As duas mochilas de remédios e roupa, recolhidas entre amigos, mostram-se muito limitadas para todas as necessidades que nos acometem. Os alimentos escasseiam, sobretudo – vai a ironia – aqueles que proveem do sulco do arado. Até os meninos, que normalmente afastam o pepino do prato, sentem saudades do peculiar sabor desta hortaliça. A terra demora a cicatrizar. O pequeno agricultor autônomo viu aumentarem as pressões para vender sua colheita ao Estado e não aos mercados livres, onde poderia obter maiores ganhos. Isto gera desinteresse para produzir e prateleiras vazias nos pontos de venda. Outra vez, como naqueles dos anos noventa, é necessário sair da cidade para comprar mandioca, cebola ou um corte de porco.

Entre La Habana e Pinar del Rio dois pontos de controle policial escolhem automóveis aleatóriamente e verificam que ninguem trafegue com leite, queijo ou alimentos. Parecidos com esses sofisticados aparatos médicos para ver o interior do corpo humano, a gente batizou estas inspeções como “somatón” (tomagrafia computadorizada). Nos trechos menos vigiados da rodovia, vendedores ilegais mostram sua mercadoria e se escondem quando passa um automovel com chapa oficial.

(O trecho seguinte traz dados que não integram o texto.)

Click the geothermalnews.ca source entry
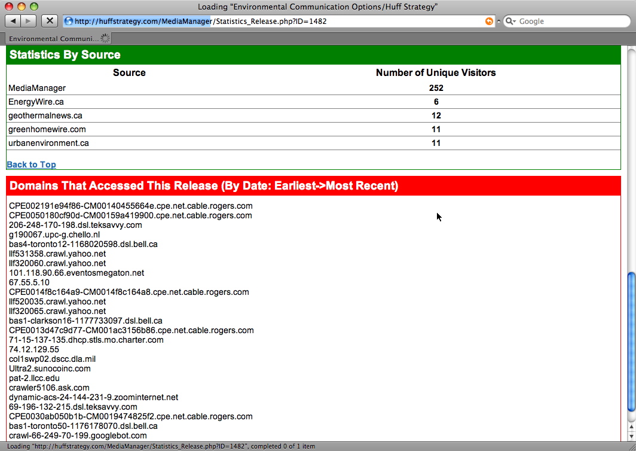Image resolution: width=636 pixels, height=451 pixels. click(45, 115)
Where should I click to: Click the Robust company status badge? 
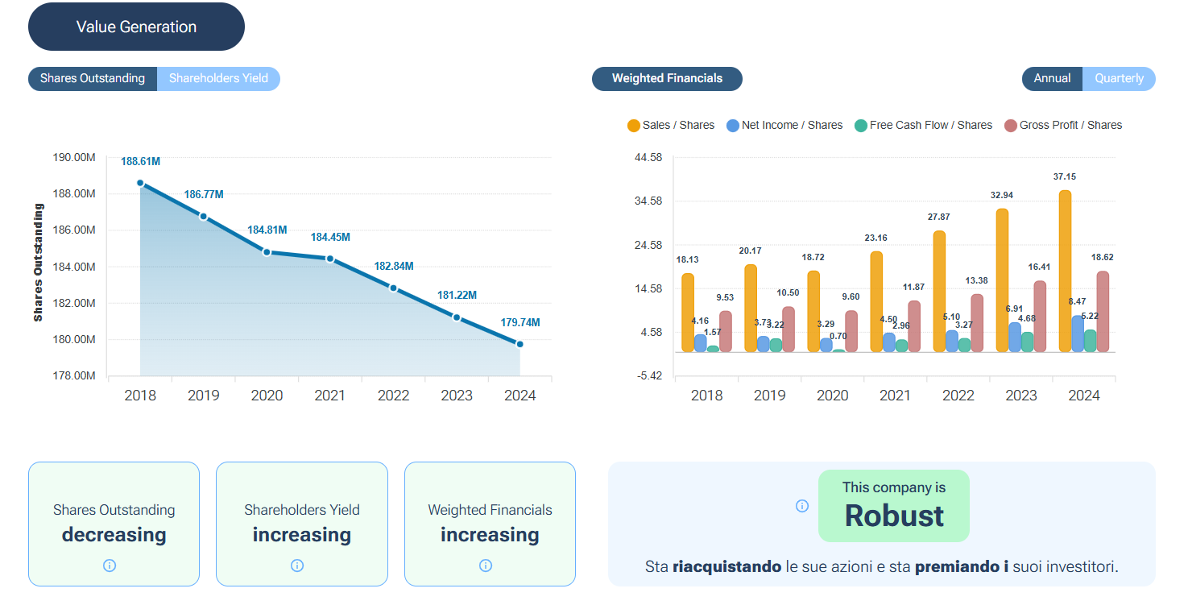click(894, 506)
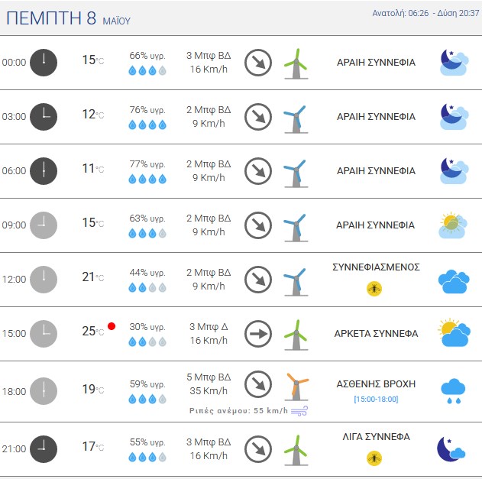Click the wind gust icon beside 55 km/h
This screenshot has width=482, height=479.
299,411
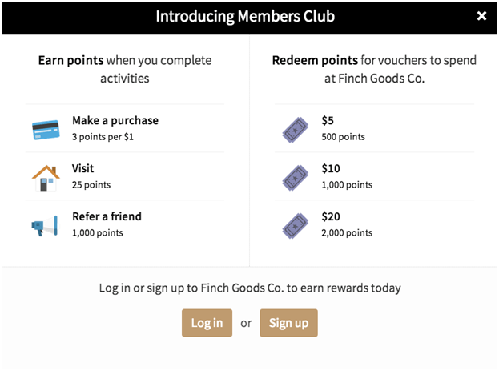
Task: Choose the "$10" voucher label
Action: (x=331, y=168)
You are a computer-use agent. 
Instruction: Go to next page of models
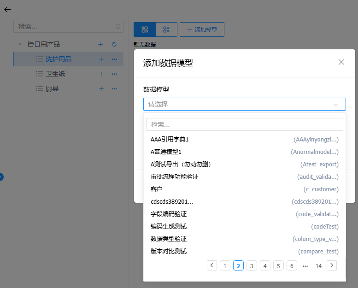331,265
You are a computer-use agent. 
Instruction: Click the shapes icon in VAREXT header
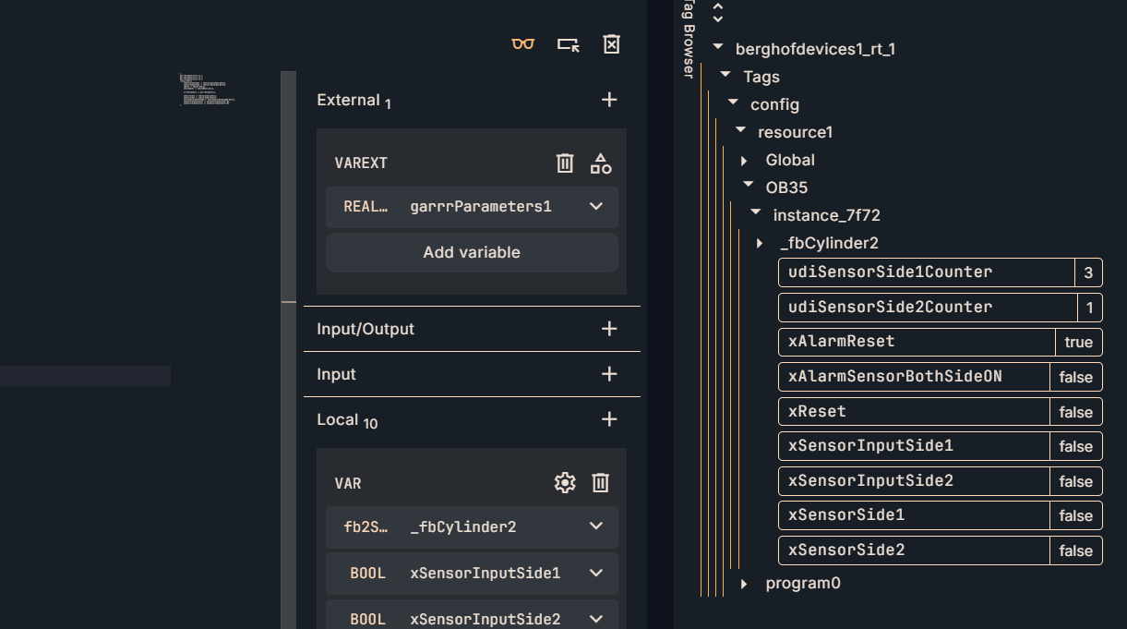pyautogui.click(x=601, y=163)
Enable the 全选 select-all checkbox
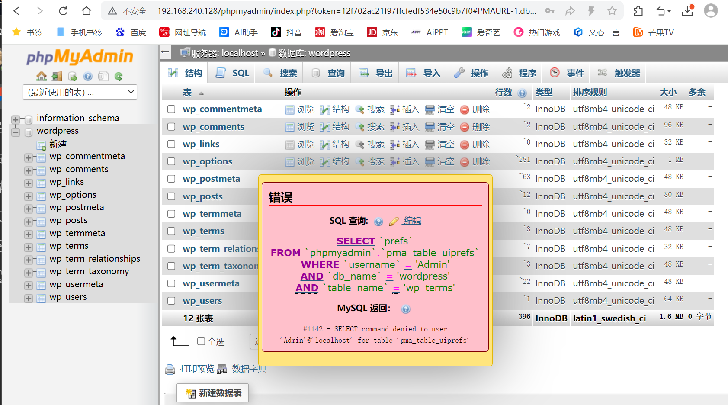This screenshot has width=728, height=405. (201, 341)
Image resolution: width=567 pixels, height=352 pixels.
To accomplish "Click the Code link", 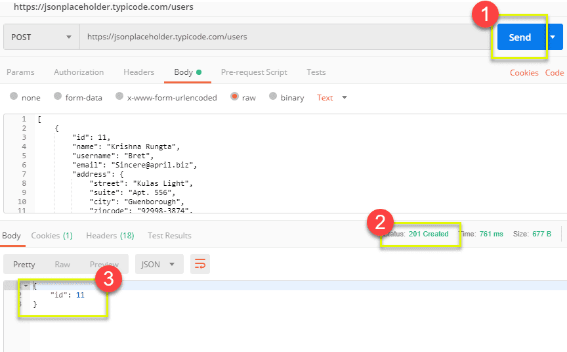I will 555,73.
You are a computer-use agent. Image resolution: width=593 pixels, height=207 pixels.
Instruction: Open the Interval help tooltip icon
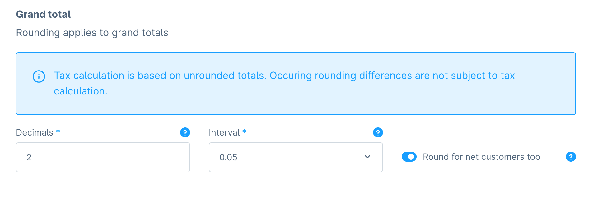click(378, 132)
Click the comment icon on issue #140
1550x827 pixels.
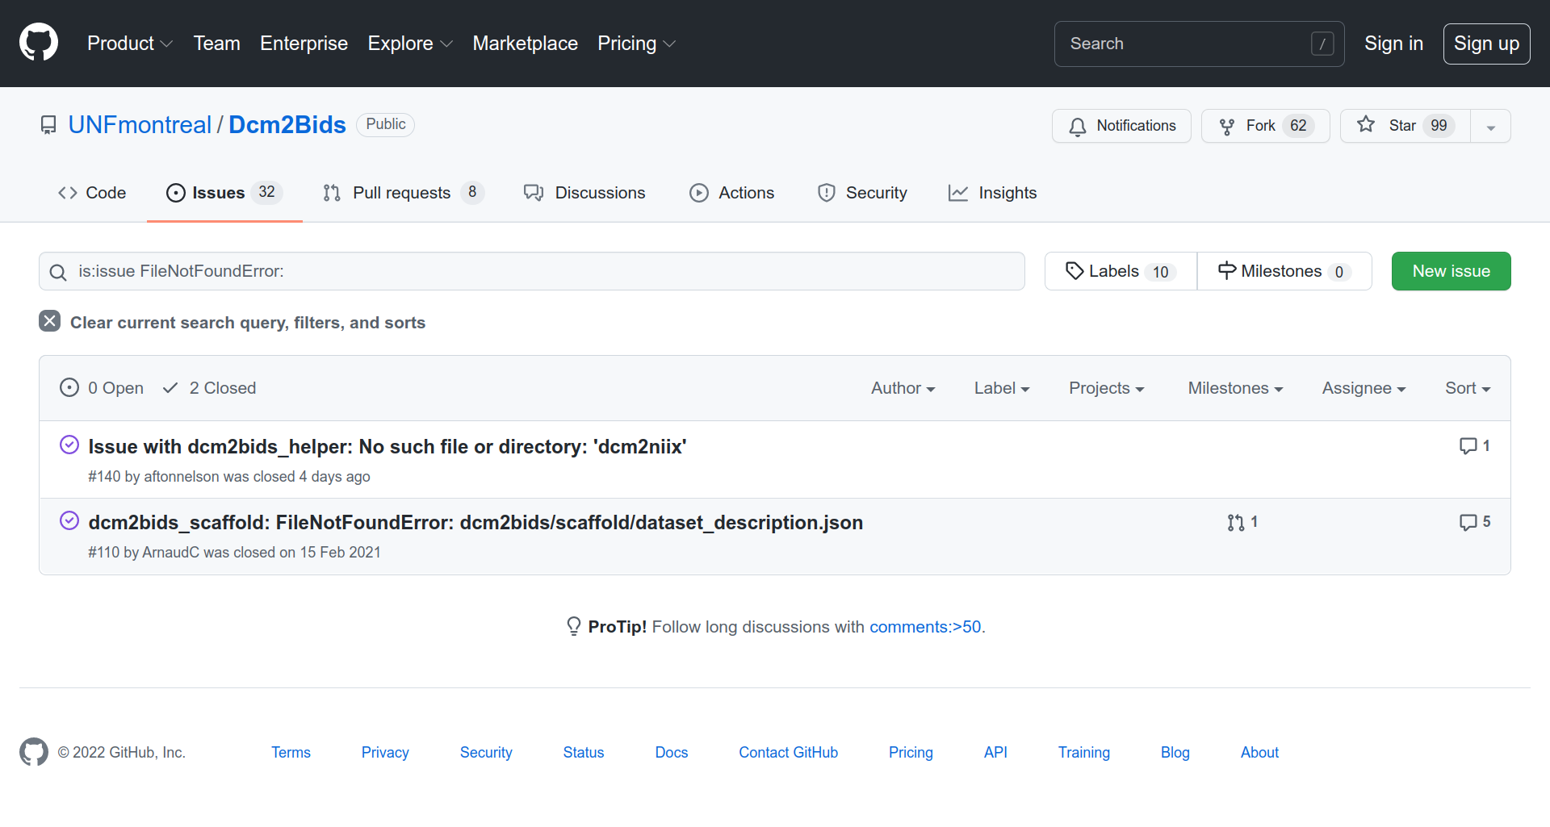(x=1468, y=446)
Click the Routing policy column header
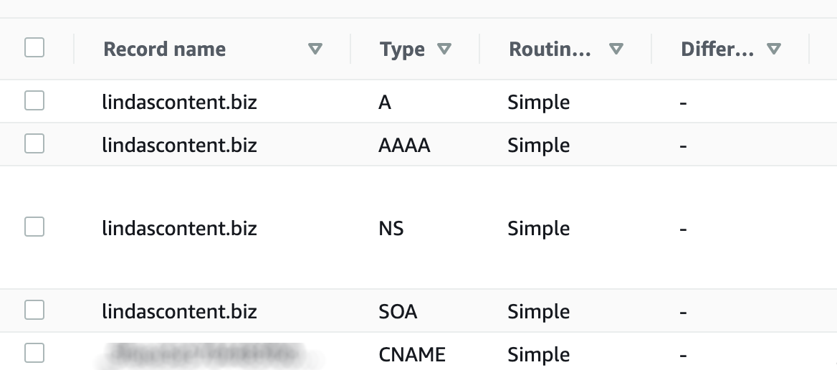837x370 pixels. click(550, 49)
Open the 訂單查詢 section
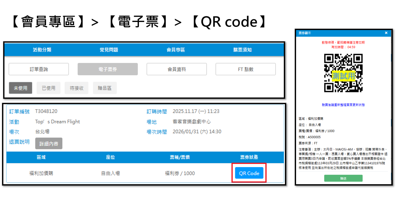Screen dimensions: 409x215 click(x=39, y=69)

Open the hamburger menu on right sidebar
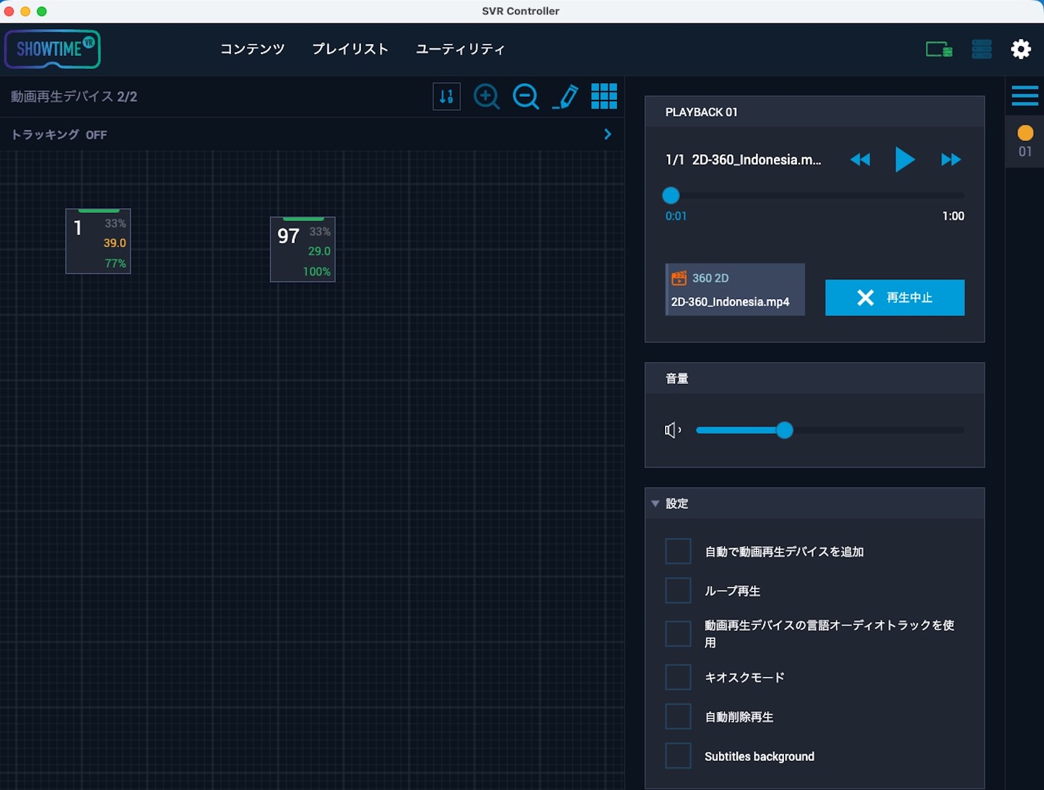(x=1025, y=96)
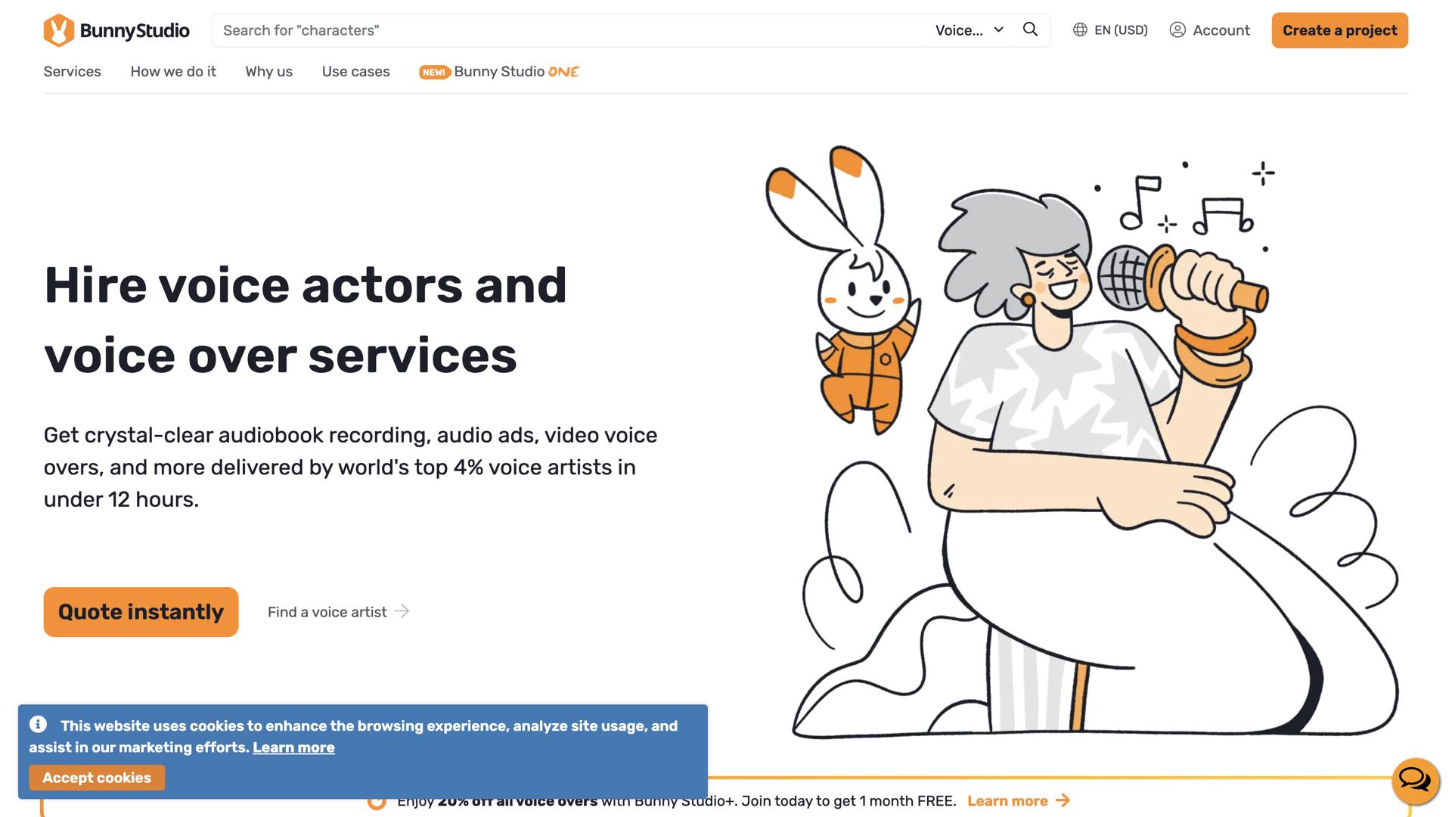1452x817 pixels.
Task: Click the bunny icon in the promo bar
Action: click(x=377, y=801)

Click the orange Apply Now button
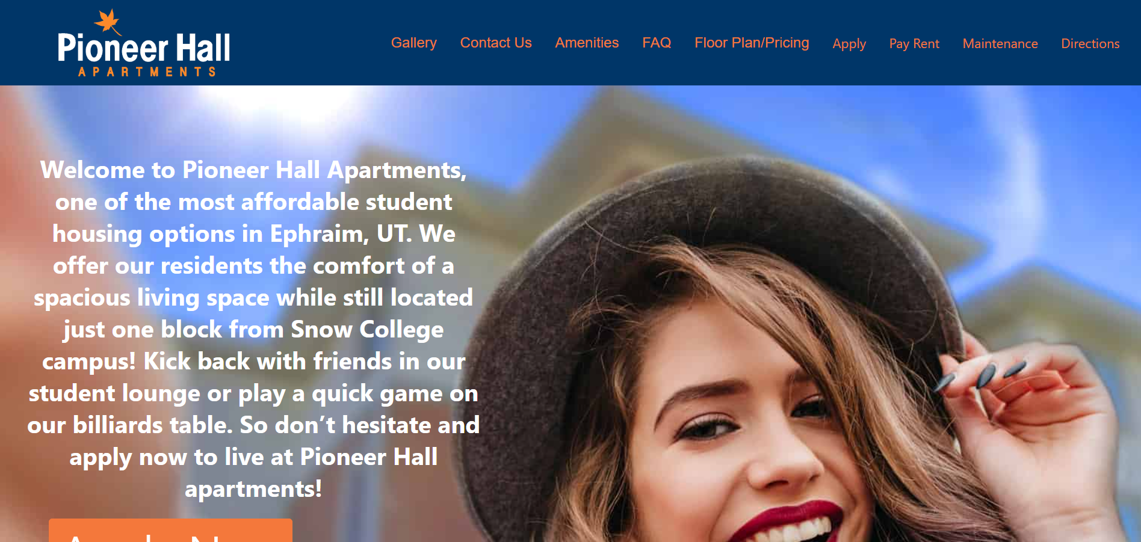click(x=170, y=531)
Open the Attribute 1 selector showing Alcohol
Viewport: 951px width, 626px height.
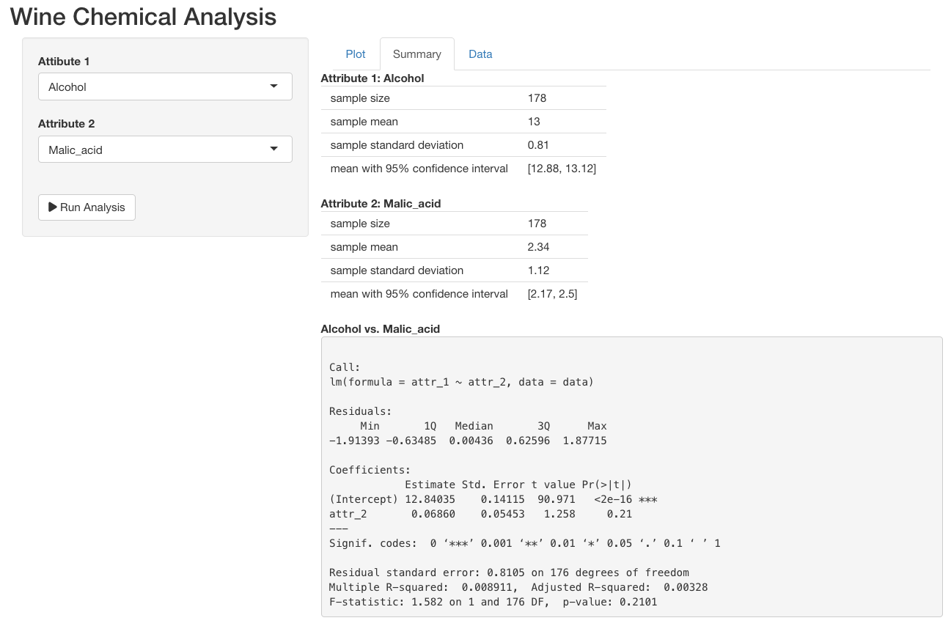[165, 86]
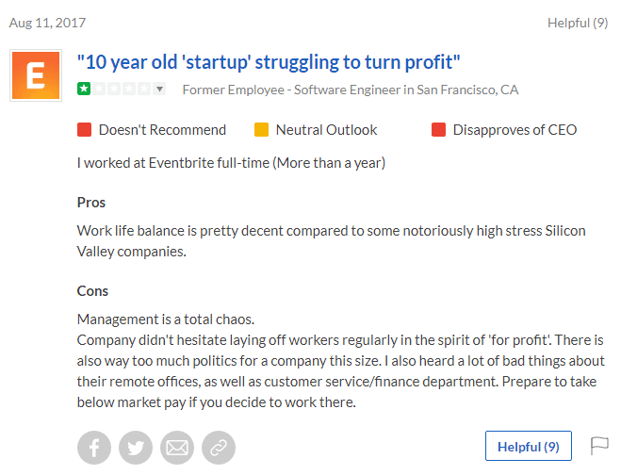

Embora para os meios informativos o desastre seja uma notícia que vai-se desvanecendo, nas vidas das vítimas é o principal de cada dia. Há que se evitar que o esquecimento esconda essa situação, que o triunfalismo nos faça crer que tudo já passou, que a avalanche de reportagens positivas nos engane sobre a extensão da catástrofe. Lembro a todos que devem ir às zonas afetadas, entregar diretamente a ajuda e recolher os testemunhos alí. Os ventos do furacão continuam soprando na vida destas pessoas e não vão diminuir porque tapamos os ouvidos.

Pequena e separada


Na semana passada falamos de formigas, de pessoas e tradiçoes diminutas que sustentam o dia a dia. Pois bem, à uns poucos metros da minha casa encontrei este cartaz com a mesma metáfora dos insetos. A diferença do formigueiro imaginado por mim – onde cabem todas – é que aqui há uma criatura separada. Assusta-me crer que a formiguinha solitária possa representar o intelectual, ou pessoas como eu – que são trabalhadores informais porque não há licenças para professor de espanhol ou outras profissões dignas. A separada pequenina poderia fazer lembrar os que recebem remessas e não encontram sentido em trabalhar por um salário mais simbólico do que real. À esquerda, debaixo deste poster, poderia aparecer a mulher que vende café na esquina da minha casa, levanta-se as cinco para fazê-lo e joga esconde-esconde com a polícia; o jovem que deixou os estudos e costura sapatos na oficina de seu primo, porem ao chefe de Setor parece um vadio habitual; o marginalizado, a quem negam um trabalho de acordo com sua qualificação porque não é politicamente correto. Tantos poderiamos ser a formiguinha que não carrega folhas em suas mãos…porque as outras não são somente trabalhadoras, senão as autoridades, o grupo das que não saem da fila.